Abstract

Decision analytical model comparing health outcomes and healthcare costs of CRRT versus IHD initiation for AKI patients with FO. The model had an inpatient phase (over 90-d) followed by post-discharge phase (over lifetime). The 90-day phase had three health states: FO, fluid control, and death.
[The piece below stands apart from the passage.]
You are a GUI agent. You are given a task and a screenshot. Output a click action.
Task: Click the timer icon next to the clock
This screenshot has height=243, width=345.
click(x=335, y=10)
After 90 days, surviving patients entered the lifetime phase with four health states: dialysis independent (DI), dialysis dependent (DD), renal transplantation, and death. Model parameters were informed by current literature. Sensitivity analyses were performed to evaluate results robustness to parametric uncertainty. ICU. AKI patients with FO. IHD or CRRT. The 90-day horizon revealed better outcomes for patients initiated on CRRT (survival: CRRT 59.2% vs IHD 57.5% and DD rate among survivors: CRRT 5.5% vs IHD 6.9%). Healthcare cost was 2.7% (+$2,836) higher for CRRT. Over lifetime, initial CRRT was associated with +0.313 life years (LYs) and +0.187 quality-adjusted life years (QALYs) compared with initial IHD. Even though important savings were observed for initial CRRT with a lower rate of DD among survivors (-$13,437), it did not fully offset the incremental cost of CRRT (+$1,956) and DI survival (+$12,830). The incremental cost-per-QALY gained with CRRT over IRRT was +$10,429/QALY. Results were robust to sensitivity analyses. Our analysis provides an economic rationale for CRRT as the initial modality of choice in AKI patients with FO who require renal replacement therapy. Our finding needs to be confirmed in future research.